The lawyer of a noted Russian historian who confessed to killing and dismembering his girlfriend has filed a complaint with the Investigative Committee over a video of his client's apparent attempt to commit suicide, which was leaked on the Internet.
Aleksandr Pochuyev told reporters on November 21 that he had officially asked the Investigative Committee's chief, Aleksandr Bastrykin, to look into the distribution of the video and other materials of the case on the Internet and media before the trial of his client, Oleg Sokolov.
On November 21, a video appeared on the Internet showing Sokolov with police officers and other unknown individuals in the historian's apartment. In the video, Sokolov is shown trying to get something from a cabinet and police officers preventing him from doing so.
A police officer later asks other officers if they checked Sokolov's body and says to the historian: "I hope you won't repeat doing what you tried to do now."
Earlier reports said that Sokolov tried to commit suicide by stabbing himself with a dagger on November 15 when he was brought to his apartment, which is a crime scene, as part of an investigation into the grisly murder.

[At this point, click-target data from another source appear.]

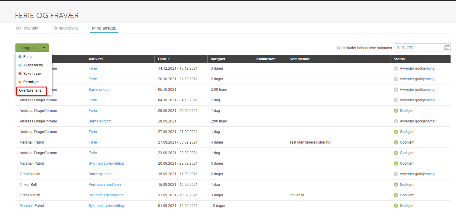Click the red Sykefravær dot in menu

(20, 74)
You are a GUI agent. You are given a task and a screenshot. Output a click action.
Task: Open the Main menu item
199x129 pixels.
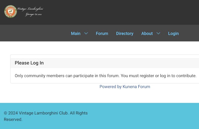[x=76, y=33]

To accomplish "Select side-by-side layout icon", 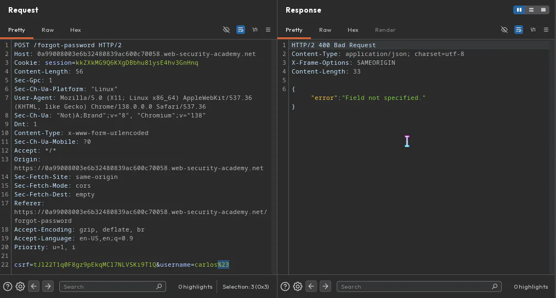I will tap(519, 10).
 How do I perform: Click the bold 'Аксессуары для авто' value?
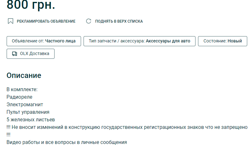tap(168, 41)

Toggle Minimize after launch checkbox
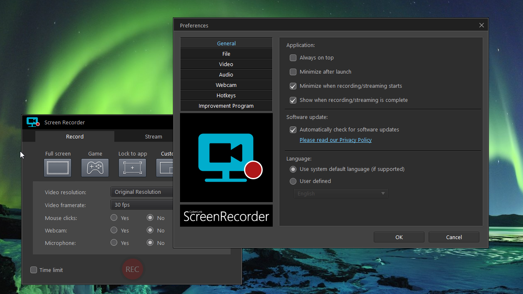[x=293, y=72]
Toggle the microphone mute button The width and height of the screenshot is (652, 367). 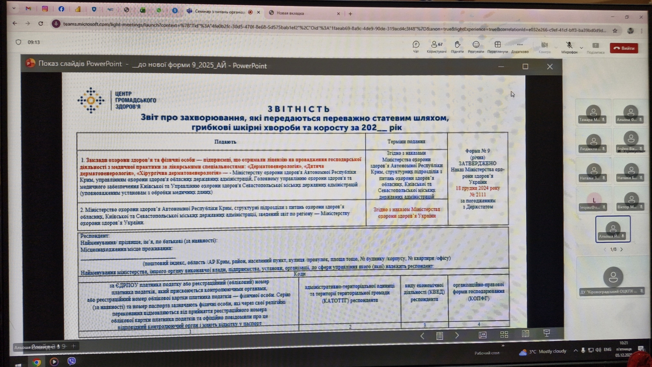pos(569,46)
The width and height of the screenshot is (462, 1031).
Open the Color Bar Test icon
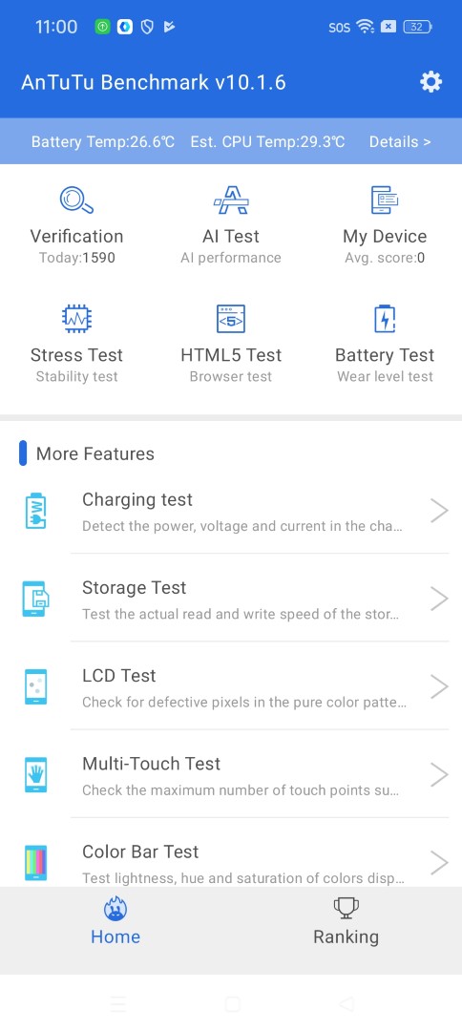click(35, 863)
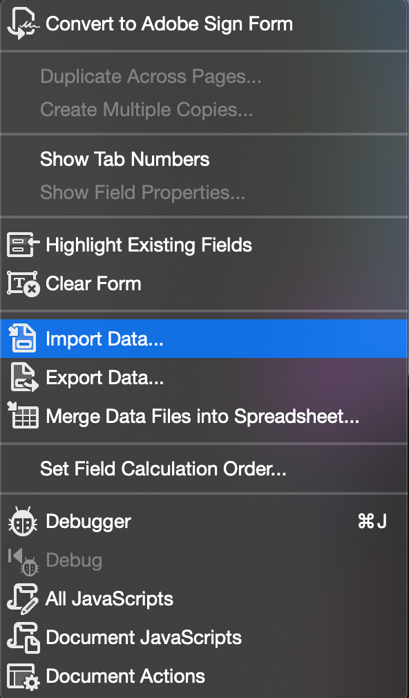The width and height of the screenshot is (409, 698).
Task: Select Show Tab Numbers
Action: 124,160
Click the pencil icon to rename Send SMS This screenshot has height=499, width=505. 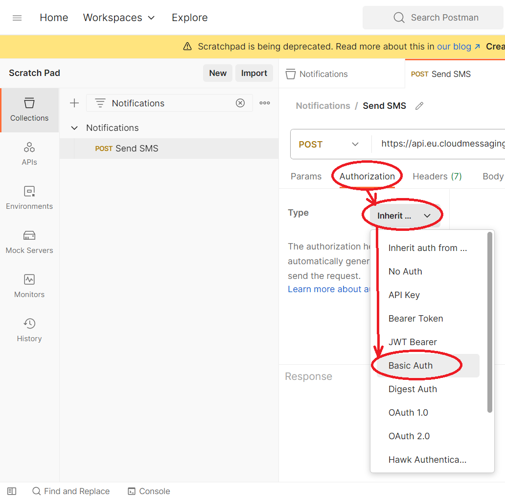coord(419,106)
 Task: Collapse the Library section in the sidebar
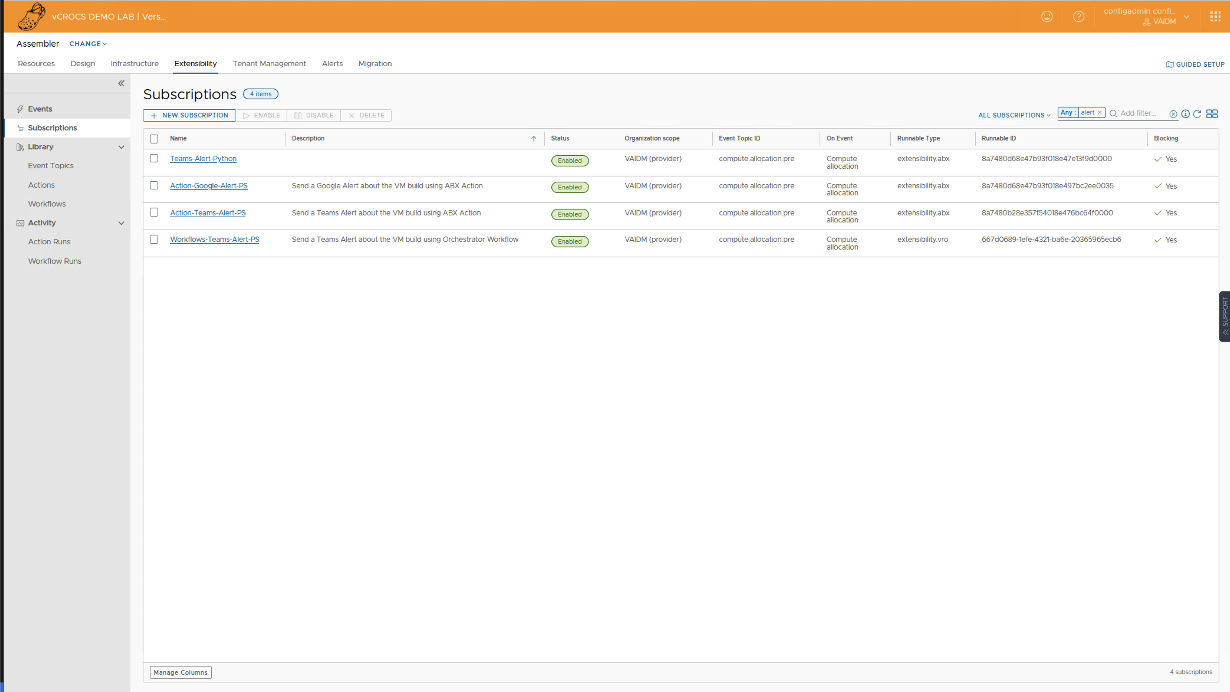(x=121, y=147)
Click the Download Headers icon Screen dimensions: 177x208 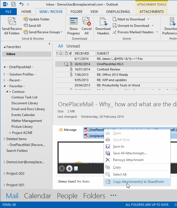click(x=103, y=22)
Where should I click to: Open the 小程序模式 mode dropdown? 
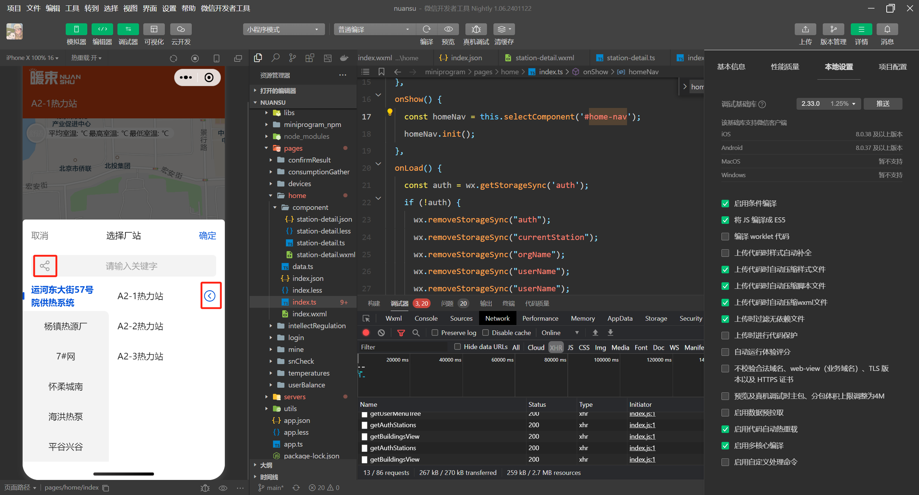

The 63-year-old historian, who was once awarded France’s Order of Legion d'Honneur for his research into military leader Napoleon Bonaparte, was detained on November 9 after being pulled out of the Moika River with a backpack containing the severed body parts of a young woman.
Investigators later found the woman's head in his apartment.
On November 11, Sokolov admitted in court that he killed and dismembered his former student and lover who was a 24-year-old postgraduate student.
The court has ordered that Sokolov be held in pretrial detention for two months while the investigation is carried out.